Forget the old website DBPartnership.org for the Downtown Brooklyn Partnership. It's all DowntownBrooklyn.com, baby.

It's part of a re-branding to encompass the growth and gentrification of Downtown Brooklyn. Nothing wrong with that, right?

Well, keep in mind that not everyone agrees with the organization's policies, like Families United for Racial and Economic Equality (FUREE) and those policies, as detailed in the recent documentary My Brooklyn (returning in March), are driven significantly by major landowners.

And, I'd contend, there's clearly an effort to encompass a somewhat awkward extension to include the Atlantic Yards project--plus pieces of  Fort Greene and Clinton Hill--in a proposed BID (business improvement district).

After all, given that the Downtown Brooklyn Partnership is disproportionately influenced--controlled, some would say--by Brooklyn's most powerful developer, Forest City Ratner, anything the DBP does must be evaluated with that in mind.

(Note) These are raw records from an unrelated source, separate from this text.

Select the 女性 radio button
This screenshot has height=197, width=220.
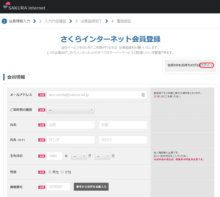[62, 172]

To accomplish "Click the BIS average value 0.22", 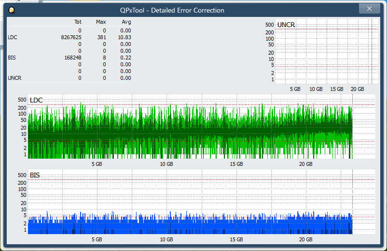I will click(125, 58).
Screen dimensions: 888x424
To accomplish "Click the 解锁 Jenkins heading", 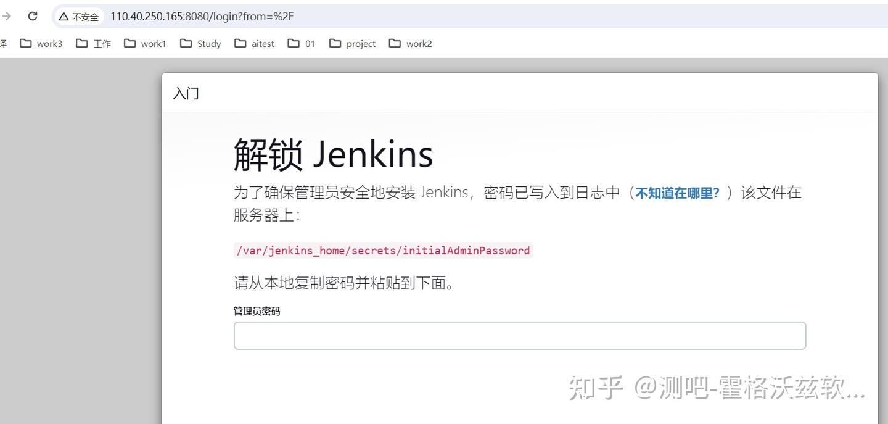I will pyautogui.click(x=332, y=154).
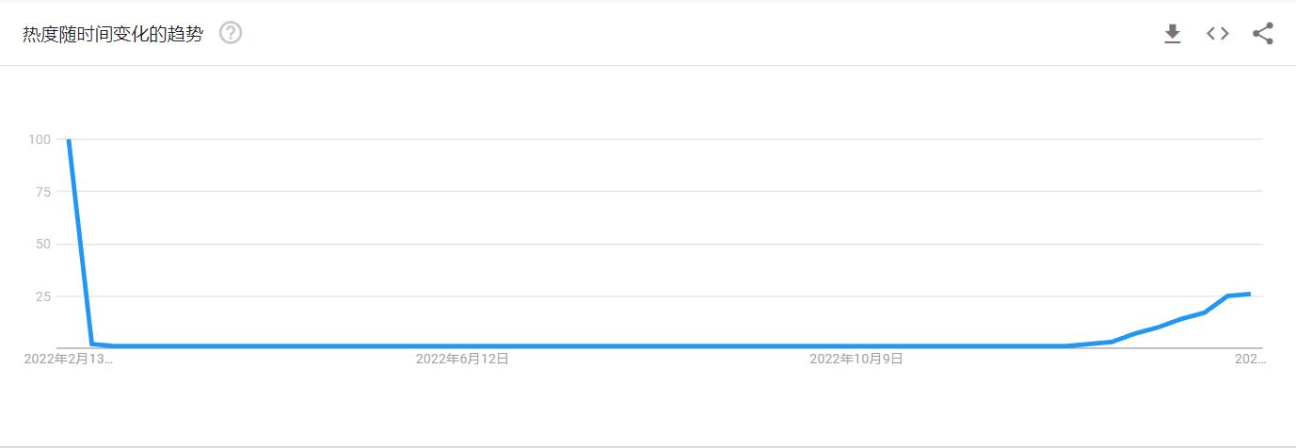The image size is (1296, 448).
Task: Select the 2022年6月12日 date label
Action: 462,359
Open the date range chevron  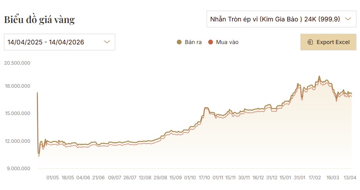tap(107, 42)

A recent post on the new website celebrated Write Night at Frank's, a reading series at Frank’s Cocktail Lounge on Fulton Street in Fort Greene. As it happens, Frank's is located on Fulton between Fort Greene Place and South Elliot Place, just outside the Downtown Brooklyn map, below.

But Downtown Brooklyn is an expanding phenomenon, isn't it? (Shh, the only mention of Whitman, Ingersoll, and Farragut public housing projects comes in the list of resident association partners.)

The official account

From Behind the Launch of DowntownBrooklyn.com:
Downtown Brooklyn Partnership President, Tucker Reed, said he’s particularly excited about the new website’s potential to positively impact the neighborhood. “It feels great to have created a real service for the community that showcases the diversity that Downtown Brooklyn has to offer.”
Along with drawing attention to the area and the people who live and work here, DowntownBrooklyn.com offers monthly deals to local businesses, and to commemorate the big launch this month, a special “Fly A Friend to Downtown Brooklyn” contest. The promotion was created thanks in large part to American Airlines recently joining the Downtown Brooklyn Partnership Board of Directors. “This is an area that everyone recognizes is booming,” said Patricia Ornst, Managing Director of State and Community Affairs for American Airlines. “My job is to find the niches we can grab onto and promote through them to a young, dynamic neighborhood.”
The part of the website where you find ‘Fly A Friend’ is, as you may have noticed, full of news and interviews from Downtown Brooklyn. That marks a new partnership with the folks at Brooklyn Magazine, who will help provide blog coverage for the website...
That team also includes smartass design, which created the website and its bold new look and logo. “I think of how, around the corner from here there’s a Shake Shack, and above it is some unknown discount vender. You can’t tell the story of Downtown Brooklyn by saying it’s all about the Shake Shack and not mentioning the discount vendor,” said founder Jon Hecht of the stark black-and-white cube design for DowntownBrooklyn.com’s new logo. “The black and white theme addresses that duality, and the cube shape adds dimensionality. The logo isn’t just a flat image, but a physical object that takes up space and has multiple dimensions, angles, and sides to see, and God knows, Downtown Brooklyn has that.”
Indeed, the notion of a Downtown Brooklyn walking tour encompasses Brooklyn Bridge Park, the Brooklyn Heights Promenade, and the Barclays Center.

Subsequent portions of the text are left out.